La glorificación de la pobreza es el mayor merito que se le puede acreditar al sistema de partidos antiguos. La miseria no sabe si quien gobierna es de izquierdas o de derechas, porque no tiene ideología, ella sólo tiene necesidades. Decía Mahatma Gandhi ” La pobreza es la peor forma de violencia”. Los que no tienen misericordia quieren mantener a este pueblo libre y luminoso en estado de vergüenza; estos desempleados de la dignidad creen que esta humillación es para siempre.
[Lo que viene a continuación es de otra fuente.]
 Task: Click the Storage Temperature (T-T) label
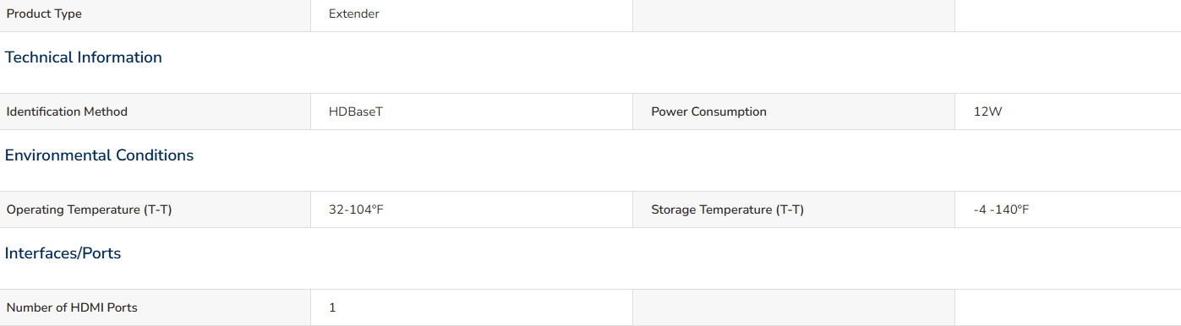[727, 209]
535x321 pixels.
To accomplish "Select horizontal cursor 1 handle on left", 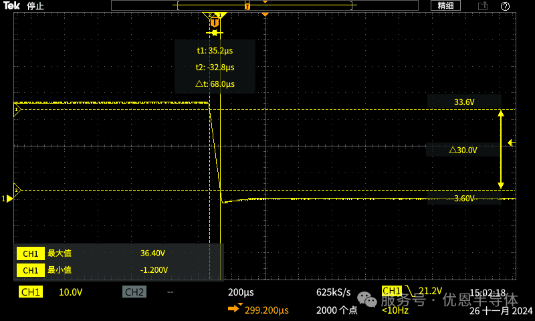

Debemos levantarnos contra la injusticia, aunque hay quienes dicen irresponsablemente ser apolíticos pero debo decirle que el apoliticismo es la forma más miserable de hacer política, y es practicada por personas insensibles quienes son indiferentes al sufrimiento del pueblo porque no les afecta, yo les respondería a estos estoicos de la conveniencia con una frase de José Martí: “Si no luchas, ten al menos la decencia de respetar a quienes sí lo hacen”.

 

¿Cómo sabrá el pueblo dominicano que una organización política o sus líderes, han envejecido? o ¿Cuándo dejan de ser útil un partido político y su dirigencia a la sociedad, para alcanzar el desarrollo? Sencillo; podemos decir que la dirigencia y el partido han envejecido, cuando dejan de soñar y comienzan a robar.

 

Finalmente diré que el sistema político tradicional dominicano se parece mucho a las palabras del libro de Isaías 28:15 citamos: “Por cuanto habéis dicho: Pacto tenemos hecho con la muerte, e hicimos convenio con el Seol; cuando pase el turbión del azote, no llegará a nosotros, porque hemos puesto nuestro refugio en la mentira, y en la falsedad nos esconderemos”.